Cet article illustre l'impact de la socialisation différente selon le sexe durant l'enfance, sur l'exercice des rôles hommes/ femmes à l'âge adulte.
Tâches ménagères : les inégalités ont la vie dure
LE MONDE | 29.10.201Si les emplois du temps des femmes et des hommes ont convergé ces trente-cinq dernières années, les premières continuent d’assumer les deux tiers du travail domestique. Plus inquiétant : le rapprochement des emplois du temps a tendance à se ralentir, ce qui pourrait annoncer qu’un palier est en voie d’être atteint.
(...) « L’essentiel du mouvement de convergence se fait dans les années 1970 et 1980 »,confirme Cécile Brousse, l’une des auteurs de l’étude. Dans le détail, on remarque que cette convergence est liée à la baisse du temps consacré au travail rémunéré chez les hommes (montée du chômage, part croissante des retraités) et au fait que les femmes passent de leur côté moins de temps à s’occuper du foyer.En d’autres termes, « ce sont les femmes qui font la plus grande partie du chemin », résume Cécile Brousse. Sur l’ensemble de la période, « les citadines consacrent dix heures de moins par semaine » aux tâches domestiques, établit l’Insee. Phénomène à la fois imputable à des éléments sociodémographiques (hausse du niveau d’étude, du taux d’activité, de la part de femmes vivant seules et diminution du nombre d’enfants par femme), mais aussi, et pour moitié, à d’autres facteurs tels que « la très forte diminution du temps consacré à l’entretien des vêtements » (moins deux heures par semaine en moyenne). Oubliés le tricot et la couture : le rapiéçage a perdu de son attrait face aux vêtements bon marché. De même, la lessive à la main est de plus en plus rare et le repassage est devenu facultatif sur des vêtements fonctionnels comme le jean.
Externalisation des tâches
Ce n’est donc pas tant que les hommes en font plus (même si, de fait, ils consacrent trois heures et demie supplémentaires par semaine aux tâches domestiques) mais qu’une part croissante des tâches s’est déplacée à l’extérieur des ménages, « ce qui a permis aux femmes de se détacher de la sphère familiale et de vivre de manière plus indépendante », dit l’Insee.Mais, et ce n’est pas le moindre des paradoxes, ce sont aussi les femmes qui ont assumé cette externalisation : « Une part importante de la population féminine, en partie libérée des tâches ménagères, a occupé les postes créés » dans le secteur du ménage, de l’aide à la personne, de l’accueil des jeunes enfants, des activités récréatives ou encore de la restauration.
Dans ses travaux, Cécile Brousse évoque à ce titre un « régime libéral » dans lequel les femmes les plus aisées se déchargent (notamment vers une main-d’œuvre féminine étrangère), tandis que les hommes continuent de limiter leur implication dans les tâches les moins gratifiantes.

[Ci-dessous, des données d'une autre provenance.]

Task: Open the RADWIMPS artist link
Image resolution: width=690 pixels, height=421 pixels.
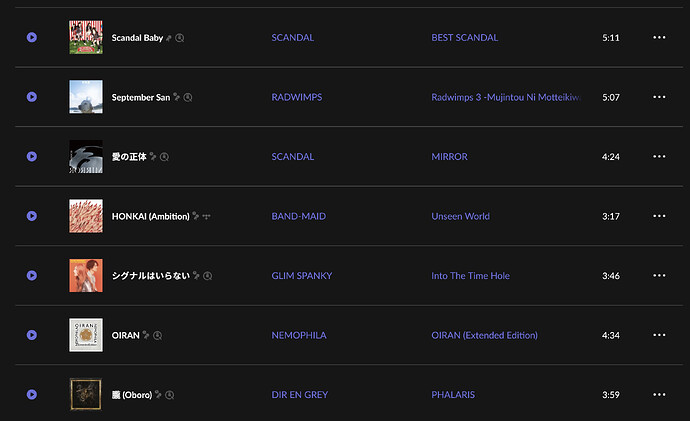Action: click(x=296, y=97)
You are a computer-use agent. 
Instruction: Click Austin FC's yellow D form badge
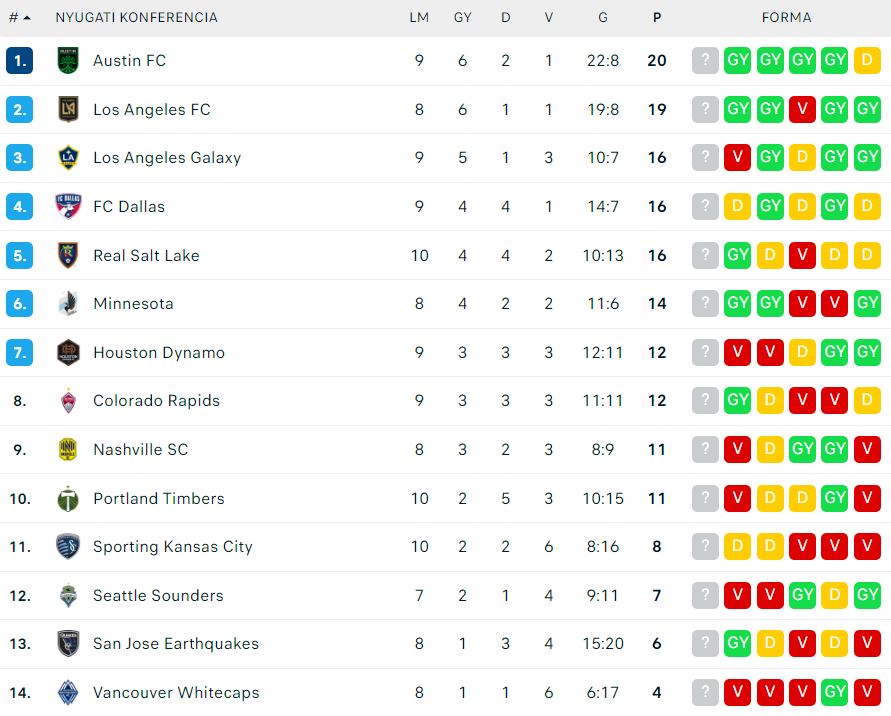867,61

Les mères continuent d’assumer 65 % des tâches parentales
C’est d’ailleurs une autre observation majeure que fait l’Insee sur ces trente-cinq dernières années : si les hommes, pris dans leur globalité, demeurent réfractaires à la vaisselle et à l’entretien du linge, ils consacrent en revanche cinquante minutes de plus par semaine aux enfants, « l’essentiel de cette évolution s’étant produite au cours de la dernière décennie », précise l’étude. Sans surprise, ce sont surtout les activités de jeux, de conversation et d’aide à l’apprentissage que les pères privilégient, c’est-à-dire celles qui procurent le plus de satisfaction.
Au bout du compte, les mères continuent d’assumer 65 % des tâches parentales. Ce qui, rappelle l’Insee, pèse sur leur activité professionnelle, et se traduit par des interruptions de carrière et des journées de travail plus courtes. Avec, à la clé, des inégalités de salaire et la persistance d’un « plafond de verre »
« Pourquoi les hommes et les femmes effectuent-ils des choix aussi conformes à la tradition ? », s’interrogent les chercheurs. En effet, même lorsque les femmes investissent fortement le marché du travail, voire lorsqu’elles gagnent plus d’argent que leur conjoint, « on n’observe pas le renversement des rôles qu’impliquerait une répartition des tâches efficiente ». Il existe bien un quart des couples dans lesquels l’homme fait davantage de travail domestique et « ce sont plutôt des couples où l’homme est au chômage ou des couples où les deux conjoints travaillent et où il y a des contraintes horaires », analyse la démographe Ariane Pailhé.
Les normes de genre restent donc prédominantes, même chez les jeunes générations, puisque l’Insee observe une implication précoce des filles dans les tâches tournées vers l’entretien des membres de la famille. Or, ce sont bien ces normes qui recèlent les futures marges de progression, une fois épuisées celles issues de l’automatisation des tâches ménagères et de la progression du taux d’activité des femmes (...).